**Document excerpt**
※

Pleasure, although a unique feeling to which all possible feelings are reducible, reveals nothing about the represented object. This pleasure cannot be the foundation of morality, for in Kant’s view, moral action is not based on pleasure. Furthermore, the value of life is not measured by the amount of pleasure experienced. For Kant, pleasure is a stratagem of nature, which, by endowing man with reason and the freedom of the will, reveals its purpose.

Kant argues in the IaG that the human being should not be guided by instinct, but at the same time, nature is not extravagant in means, always being efficient in its ends. In this sense, the question arises: why did nature constitute us in such a way that we experience pleasure in the agreeable, if this were superfluous or contrary to moral action? Man is not meant to live in constant deprivation, struggling against his animality. The human destiny is not dissatisfaction but rather a complex synthesis between material body and reason, in which pleasure and displeasure become fundamental elements of the experience of life.

Pleasure and displeasure, for Kant, are not mere obstacles or complications in moral life but rather the foundation for the very possibility of feeling alive. Without them, the human being could have consciousness of his existence but would not experience the feeling of life. Pleasure, thus, becomes the expression of life, being inseparable from the human being as a living subject.

In Refl 4857, Kant states that “only pleasure and displeasure constitute the absolute, because they are life itself” (Refl. 4857. AA, 18: 11.18-19). In this sense, pleasure is not merely a reflection of life but life itself, being the source of human feeling and action. Animality, the aesthetic perspective, and morality are thus directly related to life and pleasure, rather than to their negation, as is often interpreted. Nature, in constituting the human being, integrates pleasure into the experience of life, and it is the harmony of this representation with the hidden plan of nature that determines whether the representation is felt as pleasurable.

※

**Entries provided**

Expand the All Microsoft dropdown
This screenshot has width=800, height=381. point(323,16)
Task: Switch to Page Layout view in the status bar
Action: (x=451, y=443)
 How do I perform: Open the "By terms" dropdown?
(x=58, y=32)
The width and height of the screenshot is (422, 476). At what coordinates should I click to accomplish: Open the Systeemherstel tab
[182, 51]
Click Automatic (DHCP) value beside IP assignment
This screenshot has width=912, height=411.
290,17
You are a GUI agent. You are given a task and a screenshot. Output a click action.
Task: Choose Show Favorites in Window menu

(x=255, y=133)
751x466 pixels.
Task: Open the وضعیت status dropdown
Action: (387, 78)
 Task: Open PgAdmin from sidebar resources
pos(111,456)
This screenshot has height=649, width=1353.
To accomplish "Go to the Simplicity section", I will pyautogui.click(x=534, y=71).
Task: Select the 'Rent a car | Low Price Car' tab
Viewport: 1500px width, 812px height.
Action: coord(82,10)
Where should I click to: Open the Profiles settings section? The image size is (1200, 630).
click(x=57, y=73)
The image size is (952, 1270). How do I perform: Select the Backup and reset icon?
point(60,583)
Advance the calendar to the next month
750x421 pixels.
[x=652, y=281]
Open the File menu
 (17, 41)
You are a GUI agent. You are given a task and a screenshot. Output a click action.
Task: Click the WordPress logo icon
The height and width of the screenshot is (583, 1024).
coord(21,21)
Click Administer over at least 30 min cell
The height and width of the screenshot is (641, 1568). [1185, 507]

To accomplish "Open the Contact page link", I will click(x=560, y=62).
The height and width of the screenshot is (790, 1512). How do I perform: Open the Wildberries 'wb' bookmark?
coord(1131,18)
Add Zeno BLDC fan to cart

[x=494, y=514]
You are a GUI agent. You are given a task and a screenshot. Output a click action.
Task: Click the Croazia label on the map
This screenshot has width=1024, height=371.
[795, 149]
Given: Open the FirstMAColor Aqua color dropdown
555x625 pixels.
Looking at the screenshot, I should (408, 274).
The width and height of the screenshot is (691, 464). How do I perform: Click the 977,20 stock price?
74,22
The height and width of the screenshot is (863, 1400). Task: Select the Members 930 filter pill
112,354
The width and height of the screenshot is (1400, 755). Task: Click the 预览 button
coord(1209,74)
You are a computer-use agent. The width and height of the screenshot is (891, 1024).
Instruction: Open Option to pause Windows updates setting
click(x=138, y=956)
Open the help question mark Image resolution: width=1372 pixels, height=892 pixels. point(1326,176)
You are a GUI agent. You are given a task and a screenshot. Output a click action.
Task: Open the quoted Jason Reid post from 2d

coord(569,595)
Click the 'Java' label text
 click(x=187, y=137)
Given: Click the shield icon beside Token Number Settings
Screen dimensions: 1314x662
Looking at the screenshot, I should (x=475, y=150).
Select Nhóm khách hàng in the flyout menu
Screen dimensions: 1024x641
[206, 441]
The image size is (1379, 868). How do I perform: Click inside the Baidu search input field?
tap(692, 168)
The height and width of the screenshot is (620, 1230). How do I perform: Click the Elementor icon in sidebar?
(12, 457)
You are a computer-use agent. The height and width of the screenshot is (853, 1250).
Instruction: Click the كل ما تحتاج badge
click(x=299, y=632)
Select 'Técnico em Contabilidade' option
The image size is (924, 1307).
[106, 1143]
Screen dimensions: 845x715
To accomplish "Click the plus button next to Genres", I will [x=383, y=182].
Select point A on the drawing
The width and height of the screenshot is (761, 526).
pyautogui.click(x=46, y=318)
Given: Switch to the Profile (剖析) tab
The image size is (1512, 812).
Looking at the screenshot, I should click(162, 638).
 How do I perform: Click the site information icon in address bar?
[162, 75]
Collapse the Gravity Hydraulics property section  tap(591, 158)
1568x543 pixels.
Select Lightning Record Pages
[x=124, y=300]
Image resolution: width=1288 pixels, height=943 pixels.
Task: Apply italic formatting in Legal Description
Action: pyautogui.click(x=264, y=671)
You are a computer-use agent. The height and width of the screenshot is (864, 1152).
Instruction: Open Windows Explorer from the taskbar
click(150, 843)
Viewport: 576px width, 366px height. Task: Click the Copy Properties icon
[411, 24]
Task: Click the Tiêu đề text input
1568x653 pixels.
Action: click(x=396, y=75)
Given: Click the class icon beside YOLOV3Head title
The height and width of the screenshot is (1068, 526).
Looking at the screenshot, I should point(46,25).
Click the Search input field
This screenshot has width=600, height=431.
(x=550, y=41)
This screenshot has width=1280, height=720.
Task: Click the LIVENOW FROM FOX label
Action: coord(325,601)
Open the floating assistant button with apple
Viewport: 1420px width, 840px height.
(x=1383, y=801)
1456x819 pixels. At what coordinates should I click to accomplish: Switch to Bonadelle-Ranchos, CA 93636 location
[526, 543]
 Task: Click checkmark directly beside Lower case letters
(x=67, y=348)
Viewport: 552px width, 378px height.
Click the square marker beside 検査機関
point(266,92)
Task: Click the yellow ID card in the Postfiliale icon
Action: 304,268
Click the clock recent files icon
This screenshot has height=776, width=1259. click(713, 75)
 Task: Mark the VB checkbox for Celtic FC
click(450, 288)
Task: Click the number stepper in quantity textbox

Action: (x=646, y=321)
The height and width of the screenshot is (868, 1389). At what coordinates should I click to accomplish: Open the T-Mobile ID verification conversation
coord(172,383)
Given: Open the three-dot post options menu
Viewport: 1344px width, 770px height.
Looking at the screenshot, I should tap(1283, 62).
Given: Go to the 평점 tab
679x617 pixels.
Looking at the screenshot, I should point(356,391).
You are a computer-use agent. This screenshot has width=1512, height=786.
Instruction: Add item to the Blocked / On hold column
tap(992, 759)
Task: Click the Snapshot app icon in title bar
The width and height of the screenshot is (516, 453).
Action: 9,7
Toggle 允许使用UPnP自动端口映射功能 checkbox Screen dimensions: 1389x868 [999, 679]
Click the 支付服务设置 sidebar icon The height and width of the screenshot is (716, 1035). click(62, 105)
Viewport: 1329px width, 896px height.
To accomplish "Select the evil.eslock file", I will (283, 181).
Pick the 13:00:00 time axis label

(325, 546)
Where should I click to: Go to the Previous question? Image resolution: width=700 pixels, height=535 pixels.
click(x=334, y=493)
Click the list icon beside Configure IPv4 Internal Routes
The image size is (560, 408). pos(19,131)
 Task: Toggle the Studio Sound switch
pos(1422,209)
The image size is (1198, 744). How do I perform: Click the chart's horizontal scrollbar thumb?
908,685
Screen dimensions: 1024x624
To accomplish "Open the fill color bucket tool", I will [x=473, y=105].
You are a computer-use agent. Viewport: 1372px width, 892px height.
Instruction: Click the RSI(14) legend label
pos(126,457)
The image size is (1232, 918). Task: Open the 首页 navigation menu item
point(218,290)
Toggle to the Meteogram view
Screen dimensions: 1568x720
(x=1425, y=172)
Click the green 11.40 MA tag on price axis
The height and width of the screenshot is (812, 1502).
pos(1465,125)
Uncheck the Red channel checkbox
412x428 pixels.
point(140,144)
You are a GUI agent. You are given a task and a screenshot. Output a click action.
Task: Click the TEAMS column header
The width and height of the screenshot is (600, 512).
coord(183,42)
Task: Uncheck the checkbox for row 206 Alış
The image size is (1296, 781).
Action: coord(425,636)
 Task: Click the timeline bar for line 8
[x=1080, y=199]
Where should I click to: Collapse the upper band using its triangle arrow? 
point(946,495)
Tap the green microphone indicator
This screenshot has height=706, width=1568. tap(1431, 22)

※

**Given task A**
The passage on Kant and pleasure names certain things as directly related to life and pleasure rather than to their negation. List all of them.
**Given task B**
Reproduce the passage on Kant and pleasure word for word, from "In Refl 4857, Kant" to "felt as pleasurable.".
**Given task C**
Answer these questions using the passage on Kant and pleasure:
(i) What does the passage say pleasure is for Kant, in its first paragraph?
(ii) According to the passage, what is the human destiny?
(iii) What does Kant state in Refl 4857 constitutes the absolute?

**Worked solution A**
Animality
The aesthetic perspective
Morality

**Worked solution B**
In Refl 4857, Kant states that “only pleasure and displeasure constitute the absolute, because they are life itself” (Refl. 4857. AA, 18: 11.18-19). In this sense, pleasure is not merely a reflection of life but life itself, being the source of human feeling and action. Animality, the aesthetic perspective, and morality are thus directly related to life and pleasure, rather than to their negation, as is often interpreted. Nature, in constituting the human being, integrates pleasure into the experience of life, and it is the harmony of this representation with the hidden plan of nature that determines whether the representation is felt as pleasurable.

**Worked solution C**
(i) A stratagem of nature
(ii) A complex synthesis between material body and reason, not dissatisfaction
(iii) Only pleasure and displeasure